There's probably at least 10 ways to generate a fun splash coming from behind a disc-shaped logo, and I think we've done this kind of element at least 5 different ways. But Mark always wants to try a new and better approach, so for the Food Network summer logo treatment - "Summer Here", he set out on a new path. On this project we worked with ColourMovie, who did a fantastic job putting the package together for the network.
The key to these kinds of elements is that they have to be super duper art-directable, because if there's one thing network execs want to do, it's direct! On top of that, network branding requires a toolset of graphics, all themed but a little different -- so you have to be able to quickly generate an original, but thematically similar element for all the different scenarios for which the graphics will be used.
For this one, we built a little source rig of water shooting from a ring just behind the logo, and packed the margins of the ring with a big array of bounded noise fields. The swarm of noise fields were controlled with scripts so we could easily alter the random variations -- things like the noise strength, size of the fields, and their motion during the splash. This to get just the right amount of splashy turbulence, to fling the droplets and make them almost feel like they are dancing in mid-air.
Then for the water itself, we used our proprietary Smorganic that prevents fluid from breaking apart, but added in a few controls so we could control the falloff with time (allowing the fluid to break apart into droplets just when we wanted). In this case we built in a control to have different levels of smorganic on different sizes of droplets, so we could control the "structure" of the splash. Nice splashes never have all the same sizes of droplets, they always have a range of sizes and that makes them feel natural.

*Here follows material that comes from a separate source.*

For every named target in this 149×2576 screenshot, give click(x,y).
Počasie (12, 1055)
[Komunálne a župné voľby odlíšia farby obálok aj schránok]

Finally, we created a custom way of killing off the fluid, based on the droplet sizes, so we could dissipate it all in a really natural way, with precise timing as directed by our friends at ColourMovie.
Sounds like a lot of work right? Well really it was just bringing together code from a bunch of other previous projects, and adapting it a bit for this purpose. Mark likes to build new tools! And, wouldn't you know it, a week after this project finished, another one came to us needing an amazingly similar element. SCORE. Mark: "And that's why we build tools." BAM.